Cold pressor stress induces opposite effects on cardioceptive accuracy dependent on assessment paradigm
Schulz, André × Lass-Hennemann, Johanna Sütterlin, Stefan Schächinger, Hartmut Vögele, Claus #
Biological Psychology vol:93 pages:167-174
Interoception depends on visceral afferent neurotraffic and central control processes. Physiological
arousal and organ activation provide the biochemical and mechanical basis for visceral afferent neurotraffic.
Perception of visceral symptoms occurs when attention is directed toward body sensations.
Clinical studies suggest that stress contributes to the generation of visceral symptoms.
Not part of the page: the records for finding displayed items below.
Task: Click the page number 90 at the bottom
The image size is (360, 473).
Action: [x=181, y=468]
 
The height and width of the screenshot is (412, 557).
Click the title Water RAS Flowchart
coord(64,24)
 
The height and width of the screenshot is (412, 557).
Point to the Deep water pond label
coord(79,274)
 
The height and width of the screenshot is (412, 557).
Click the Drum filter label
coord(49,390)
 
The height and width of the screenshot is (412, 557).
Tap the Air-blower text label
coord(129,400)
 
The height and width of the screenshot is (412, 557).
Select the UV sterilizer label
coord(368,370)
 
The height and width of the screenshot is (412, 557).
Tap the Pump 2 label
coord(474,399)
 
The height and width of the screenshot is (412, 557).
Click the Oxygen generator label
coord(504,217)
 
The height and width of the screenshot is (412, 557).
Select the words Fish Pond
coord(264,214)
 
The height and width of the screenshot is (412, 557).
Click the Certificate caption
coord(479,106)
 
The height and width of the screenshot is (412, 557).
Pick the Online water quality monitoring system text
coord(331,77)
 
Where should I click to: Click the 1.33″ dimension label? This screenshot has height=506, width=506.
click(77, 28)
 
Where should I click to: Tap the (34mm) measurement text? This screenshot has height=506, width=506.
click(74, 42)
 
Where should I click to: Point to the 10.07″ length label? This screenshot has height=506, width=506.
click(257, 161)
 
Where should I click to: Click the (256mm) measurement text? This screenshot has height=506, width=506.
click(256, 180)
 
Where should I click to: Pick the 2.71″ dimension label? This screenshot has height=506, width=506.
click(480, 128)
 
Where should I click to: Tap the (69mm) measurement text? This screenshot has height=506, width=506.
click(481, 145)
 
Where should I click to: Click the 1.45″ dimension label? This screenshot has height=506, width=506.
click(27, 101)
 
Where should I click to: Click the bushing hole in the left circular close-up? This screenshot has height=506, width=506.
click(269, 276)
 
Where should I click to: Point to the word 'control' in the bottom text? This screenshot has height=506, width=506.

However, during
stress exposure attention is normally shifted away from bodily signals. Therefore, the net effects of
stress on interoception remain unclear. We, therefore, investigated the impact of the cold pressor test
or a control intervention (each n = 21) on three established laboratory paradigms to assess cardioceptive
accuracy (CA): for the Schandry-paradigm, participants were asked to count heartbeats, while during
the Whitehead-tasks subjects were asked to rate whether a cardiac sensation appeared simultaneously
with an auditory or visual stimulus. CA was increased by stress when attention was focused on visceral
sensations (Schandry), while it decreased when attention was additionally directed toward external
stimuli (visual Whitehead). Explanations for these results are offered in terms of internal versus external
deployment of attention, as well as specific effects of the cold pressor on the cardiovascular system.